After the war, the armaments production came to a standstill and Rheinmetall had to lay off employees. The provisions of the Treaty of Versailles made it necessary to switch to civilian products. Rheinmetall therefore produced locomotives, railway carriages, agricultural machinery and steam ploughs in the Rhineland. The factory in Sömmerda produced precision mechanical devices such as typewriters and calculating machines. Steel production in Rath was increased to ensure the production of civilian goods.

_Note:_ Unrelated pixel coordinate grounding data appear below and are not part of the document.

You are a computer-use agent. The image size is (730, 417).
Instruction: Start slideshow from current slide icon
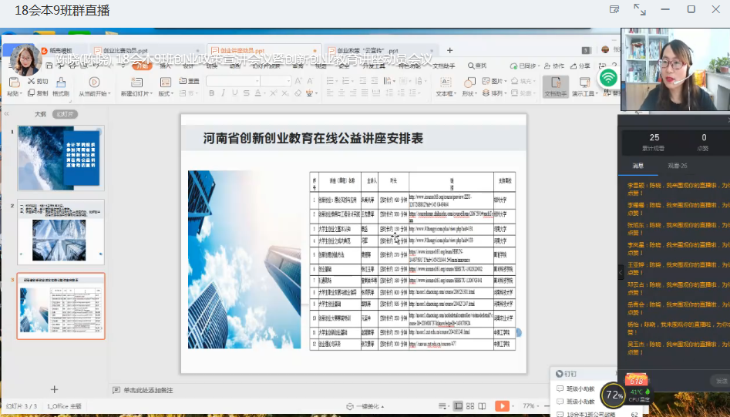pyautogui.click(x=94, y=82)
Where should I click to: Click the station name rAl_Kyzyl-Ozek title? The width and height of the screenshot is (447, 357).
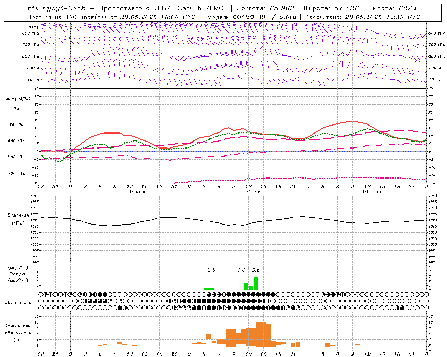click(x=56, y=8)
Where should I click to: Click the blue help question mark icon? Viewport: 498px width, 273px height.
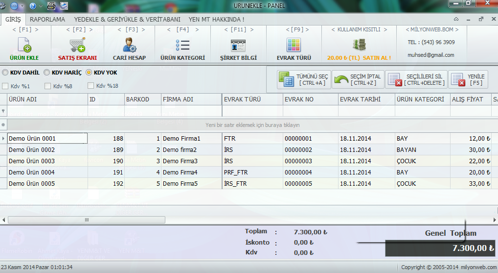(33, 6)
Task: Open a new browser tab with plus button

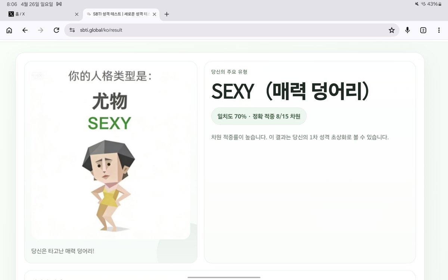Action: [x=167, y=14]
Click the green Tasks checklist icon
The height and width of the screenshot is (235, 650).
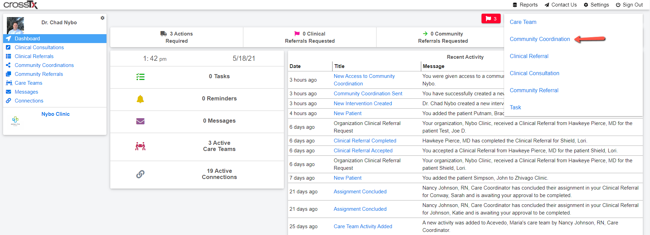coord(140,77)
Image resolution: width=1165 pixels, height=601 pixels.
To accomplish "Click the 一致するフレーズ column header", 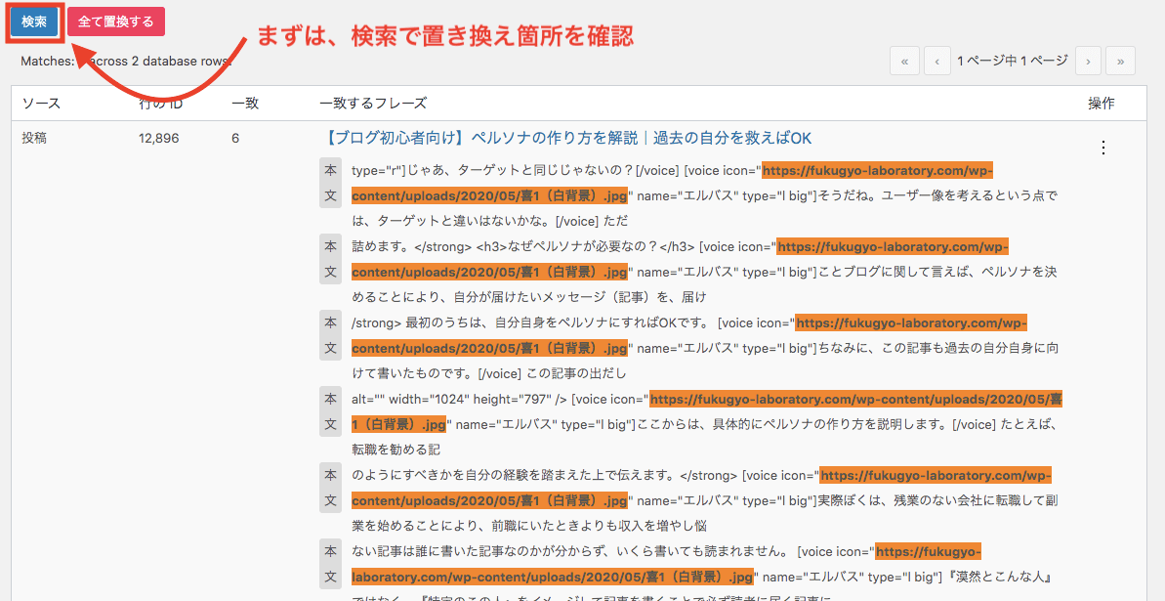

From 1921, Allied regulations once again permitted the production of weapons systems in small quantities. The plant in Düsseldorf-Derendorf was occupied by Belgian and French troops in 1921, during the Allied occupation of the Rhineland, and from 1923 to 1925 during the occupation of the Ruhr, and was partially devastated. Due to a lack of orders, civilian production had to be discontinued except for the manufacture of steam ploughs. In 1925, the state holding company VIAG of the German Reich bought a majority stake in Rheinmetall, as part of a capital increase.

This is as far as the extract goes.